現代の文明世界の原点に何があるかと考えた時に、何を想像できるでしょう。コンクリート、エンジン、インターネット……様々な名前が挙げられると思いますが、「ひずみゲージ」と答える方はなかなかいないと思われます。

バイオメカニズムとは

私たち人間を含め、あらゆる動物には特有の「形態・運動・情報・機能」が存在しています。これを総じて、現代の私たちは「機構(メカニズム)」と呼んでいます。この「メカニズム」を工学・医学・生物学などの方法で分析し、その分析結果を生活や社会で便利に使えるようなシステム・製品にするというのが、「バイオメカニズム」の本質です。このバイオメカニズムの代表格とも言うべきセンサ製品のひとつが、「ひずみゲージ」なのです。

ひずみゲージの歩み

この世界には、あらゆるシーンで「ひずみ(歪み)」が生じています。この「ひずみ」とは、「物体が外力の作用を受けた時に生まれる、形状や体積の変化」の事です。

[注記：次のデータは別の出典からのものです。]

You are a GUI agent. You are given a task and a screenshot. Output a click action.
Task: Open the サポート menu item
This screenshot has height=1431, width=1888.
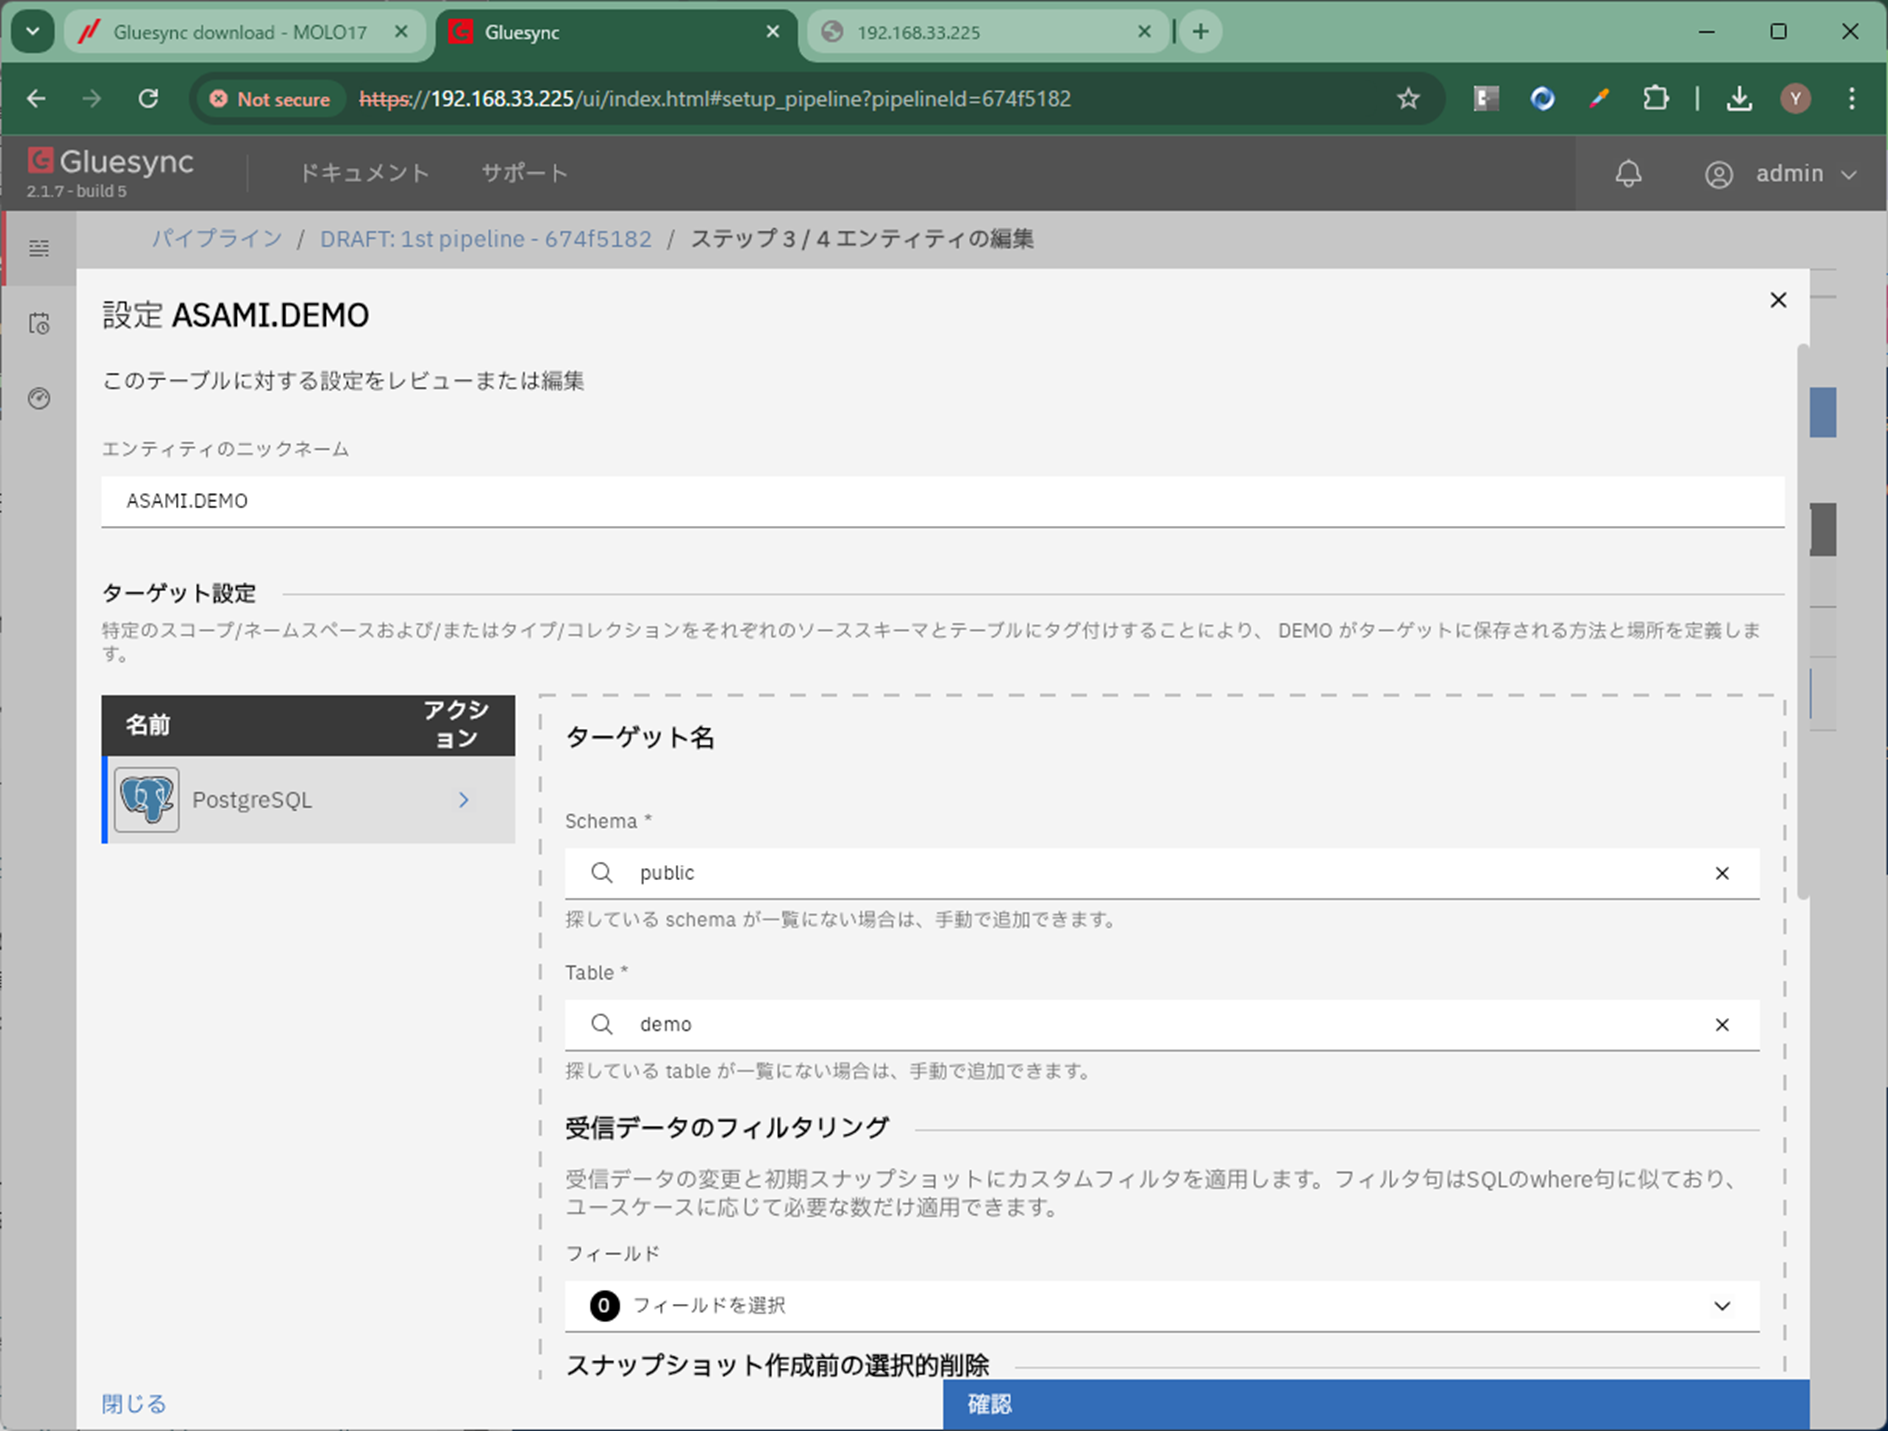point(524,173)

今、このような「ひずみ」を科学的に分析するセンサ装置は様々なものがありますが、その中でも特に歴史の厚いものが「ひずみゲージ」というセンサです。

「ひずみゲージ」が鮮やかに登場したのは、戦後間もない1947年(昭和22年)であったと言われています。アメリカでは既に船舶・土木・航空鉄道といった大規模なインフラ分野で大活躍をしていた「ひずみゲージ」が日本に持ち込まれ、瞬く間に工業界へ浸透する事になったのです。この「ひずみゲ―ジ」が特に活躍した分野が、「強度実験」でした。

かつては「強度」、今は「負荷」

「モノに力を加えると、モノはどう変化するか」という点を数値的に把握できる「ひずみゲージ」の力は、重工業において「強度」を計測する技術として大いに重宝されています。圧縮・引っ張り・曲げなどの力を加えた際の変化量を計測出来るからです。

そしてまた、現在では新たに看護師・介護士といった医療分野からの注目も高まっています。患者様や高齢者を支える際、人の身体にどのような「負荷」が掛かっているのかを計測する際に使われるのです。今後は「強度」「負荷」双方の計測を必要とするロボティクスの分野にも、「ひずみゲージ」は大きな存在感を示すに違いありません。

また最近はメーカーのみならず、「Arduino(アルドゥイーノ)」のような自作電子工作モジュールを使い、個人でこうしたセンサ技術を使って何かを創作・実験してみようという気風も生まれています。「ひずみゲージ」を購入できるサイトとしては、「RS社」が有名です。その他、RS社サイトではユニバーサル基盤などの取り扱いも充実しています。

まとめ

科学の発展に力強く寄与して来た、「モノの変化」を捉える「ひずみゲージ」の力。このセンサ装置はこれまでと同様に、これから先の未来でも大きな存在感を示し続けるでしょう。